Holly is her mom's little princess. But this girl's fairy tale started with a scare. While pregnant with Holly, Vicki Davis found out she was a carrier of Fragile X Syndrome.

"I had never heard of it. I had no clue what it was," said Vicki.

It's a mutation of a gene on the X chromosome that leads to a lack of protein production, critical for development. It's one of the most common causes of mental retardation.

"Thirty percent of individuals with Fragile X Syndrome have full autism. Another 30 percent have an autism spectrum disorder," said Dr. Randi Hagerman, UC Davis MIND Institute.

Hagerman says she first met Holly when the girl was just a few months old. The infant's Fragile X Syndrome was subtle.

But, "She was extremely delayed," said Hagerman.

As part of a clinical trial, Holly started taking a serotonin medication. Then, minocycline, a common antibiotic normally used to treat acne, was added to her regimen.

"Her developmental testing just improved remarkably," said Hagerman.

Holly didn't start talking until she was 2 and a half years old. Vicki says additional minocycline treatments around that time helped her catch up to other kids, and even excel. At just 4 she started reading.

"The medication really helped her create some of those pathways that taught her how to learn," said Vicki.

Hagerman hopes the treatments that helped Holly could do the same for kids with autism. And that could mean a lot more children living happier and healthier lives.

The drugs Holly was treated with have a few side effects, mostly involving the stomach.

Hagerman says the drug treatment can be used in older kids with Fragile X Syndrome. However, the results might not be as dramatic.

The UC Davis MIND Institute is currently testing other drugs to improve the symptoms of Fragile X for patients up to 25 years old.

BACKGROUND: Fragile X happens when there is a change, or mutation, in a single gene called the Fragile X Mental Retardation 1 (FMR1) gene. A small part of the gene code is repeated on a fragile area of the X chromosome. The more repeats, the more likely there is to be a problem. The FMR1 gene makes a protein needed for your brain to grow properly. A defect in the gene makes your body produce too little of the protein, or none at all. Boys and girls can both be affected, but because boys have only one X chromosome, a single fragile X is likely to affect them more severely. Fragile X is inherited, but you can have fragile X syndrome even if your parents do not have it. Changes in the gene can become more serious when passed from parent to child. Some people may only have a small change in their FMR1 gene (called a premutation) and may not show any symptoms. Others may have bigger changes in the gene, called a full mutation, that cause the symptoms of Fragile X Syndrome.

SYMPTOMS: Here are some common signs of Fragile X:

  • Social and Emotional: Most children with Fragile X have some behavior challenges. They may be afraid or anxious in new situations, have trouble paying attention or may be aggressive.
  • Physical: Flat feet, flexible joints and low muscle tone, large body size, large forehead or ears with a prominent jaw, long face, soft skin.
  • Behavioral and Developmental: Delay in crawling, walking, or twisting; hand clapping or biting; hyperactive or impulsive behavior; mental retardation; tendency to avoid eye contact.
  • Speech and Language: They may have trouble speaking clearly, stutter, or leave out parts of words.

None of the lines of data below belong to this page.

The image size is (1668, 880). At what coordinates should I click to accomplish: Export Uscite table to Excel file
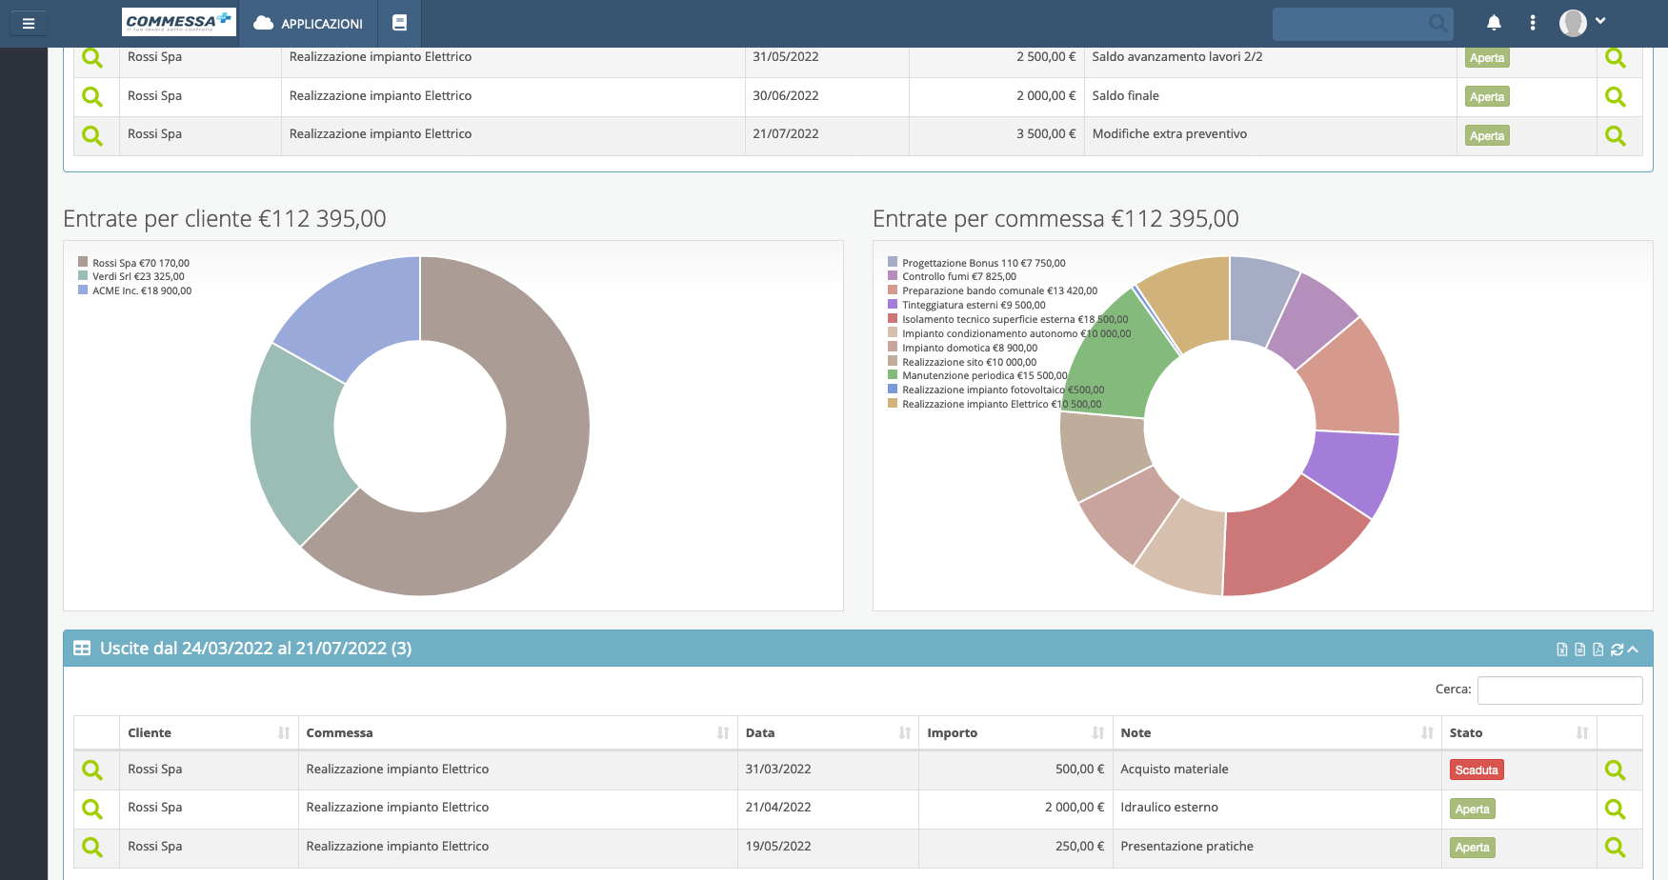coord(1562,650)
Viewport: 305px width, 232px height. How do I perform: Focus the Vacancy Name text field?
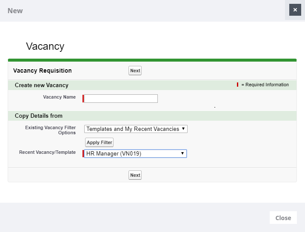(x=121, y=99)
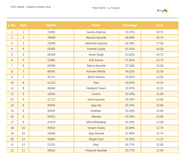Click roll number 78658
Screen dimensions: 184x153
51,38
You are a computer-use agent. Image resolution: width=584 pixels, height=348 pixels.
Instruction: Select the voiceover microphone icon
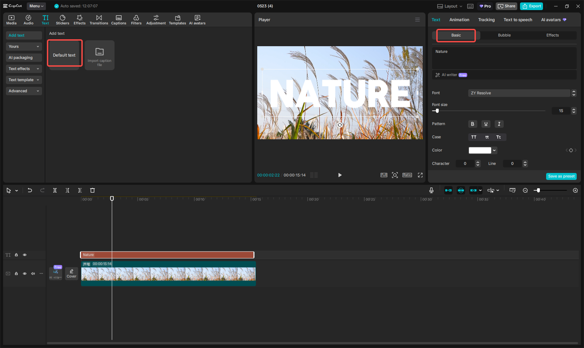(x=431, y=190)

They may also have problems understanding the speaker's tone of voice or body language.
  • Sensory: Many children with Fragile X are bothered by bright light, loud noises, or the way something feels. Some do not like to be touched, or have trouble making eye contact.

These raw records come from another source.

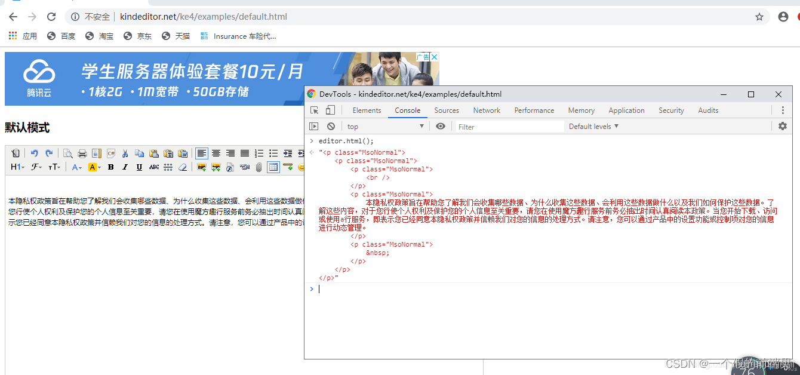Select the Italic formatting icon
The height and width of the screenshot is (375, 800).
[125, 167]

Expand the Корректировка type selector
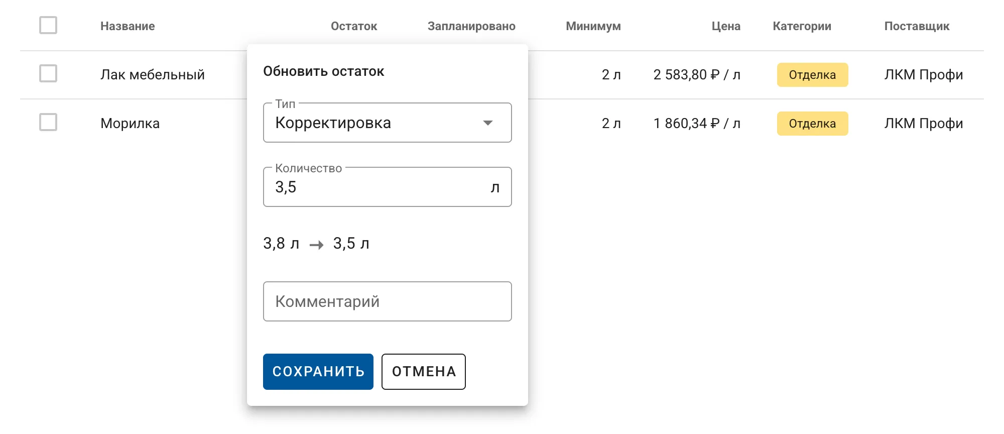coord(387,122)
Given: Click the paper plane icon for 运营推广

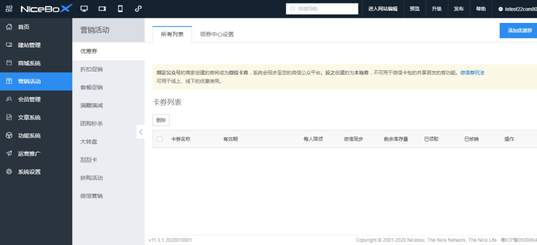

MIND and MINOCYCLINE: The UC Davis MIND Institute is conducting a clinical trial in patients aged 3.5-16 years with Fragile X Syndrome (FXS). It is a controlled trial of minocycline, an antibiotic commonly used in children for infection or for treatment of neurodegenerative disorders. Recent studies have shown that minocycline improved brain connections and learning tasks in Fragile X mice, when given after birth for one month. Also, a preliminary survey of more than 50 individuals with FXS, treated with this medication for an average of 3 months, has demonstrated improvements in language, attention and behavior in some. From this study, they hypothesize that minocycline will be helpful for language, behavior and/or cognition in patients with FXS. The aim of the trial is to assess behavior, perceptual and cognitive development in patients treated with minocycline or placebo, as well as the side effects of minocycline treatment.